The men and women of the United States Armed Forces have never had a lower opinion of President Obama, acceding to a Military Times poll of its readers published today.
Just 15 percent of active-duty Military Times readers approve of Obama, down from 35 percent in 2009 and 28 percent just last year.
Military Times blames Obama's collapse on "the cultural changes he's overseeing" in the military, including gays in the military, women in combat, and anti-sexual assault training. But Military Times own data does not back this thesis up. Support for women in combat and gays in the military have both risen substantially (41 percent for women in some combat roles and 60 percent for gays) over the past year.
What does seem to be upsetting morale is lack of pay and the loss of sense of mission from the commander in chief.
From Military Times:
Morale in the military is swiftly sinking, with the troops losing both their sense of mission and their faith that their superiors, political leaders — and the nation — still have their best interests at heart...
In the near term, two festering issues loom if Pentagon leaders hope to thwart a worsening internal crisis: the legacy of the wars in Iraq and Afghanistan, and the future of military compensation.
Military Times' survey indicates top officials will find it a big challenge to address the enormous cynicism and pessimism among troops about the wars in which they were asked to sweat and bleed for more than a decade.
The percentage of troops who feel the war in Afghanistan ultimately will be viewed as a success has taken a nosedive since 2007. Similarly, only 30 percent of respondents feel the eight-year Iraq War was a success.
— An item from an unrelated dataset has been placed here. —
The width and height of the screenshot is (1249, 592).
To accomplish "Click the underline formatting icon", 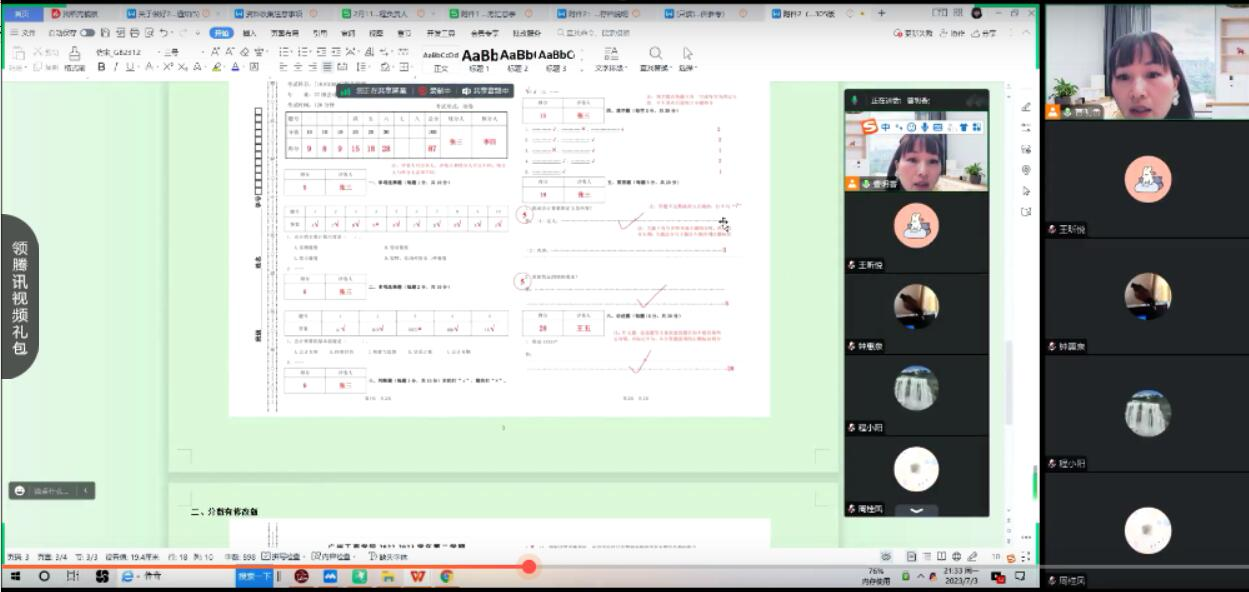I will point(129,67).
And when we asked whether the U.S. should send a large force of combat troops back to Iraq to fight Islamic State militants, 70 percent of survey respondents said no.
The pessimism about Iraq is especially understandable; troops have spent years listening to senior leaders tell them Iraq was emerging as a stable democracy, its army a reliable ally in the fight against Islamic extremism. Just a few years later, both notions turned out to be spectacularly wrong.
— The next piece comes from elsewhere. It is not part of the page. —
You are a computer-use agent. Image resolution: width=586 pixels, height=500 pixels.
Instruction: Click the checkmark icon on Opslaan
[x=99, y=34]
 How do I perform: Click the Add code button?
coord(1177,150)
"The junior folks have a right to question their leaders and say, 'Hey, you told me to do this U.S.-led counterinsurgency, and it didn't work. What the heck?' They want to know why they were told to do all the dumb stuff they were told do," said retired Army Lt. Gen. Daniel Bolger, who commanded troops in both Iraq and Afghanistan — and who took a stab at addressing those questions in his controversial new book titled "Why We Lost."
Indeed, Congress just approved, at the request of the Pentagon and the White House, a 1 percent basic pay raise the for the troops next year — the second straight year of such a raise, constituting the two smallest annual increases in the 41-year history of the all-volunteer force. And for icing on the cake, they also approved a cut in housing allowance rates for troops who live off base.
The reduction in housing allowances and other benefits were all part of Obama's plan to significantly cut military spending by reducing the number of Army personnel to pre-World War 2 levels.
Although released today, the poll was actually conducted in July and August of this year, months before an Obama administration official said of departing-Defense Secretary Chuck Hagel, "This is why you don’t send a sergeant to do a secretary’s job."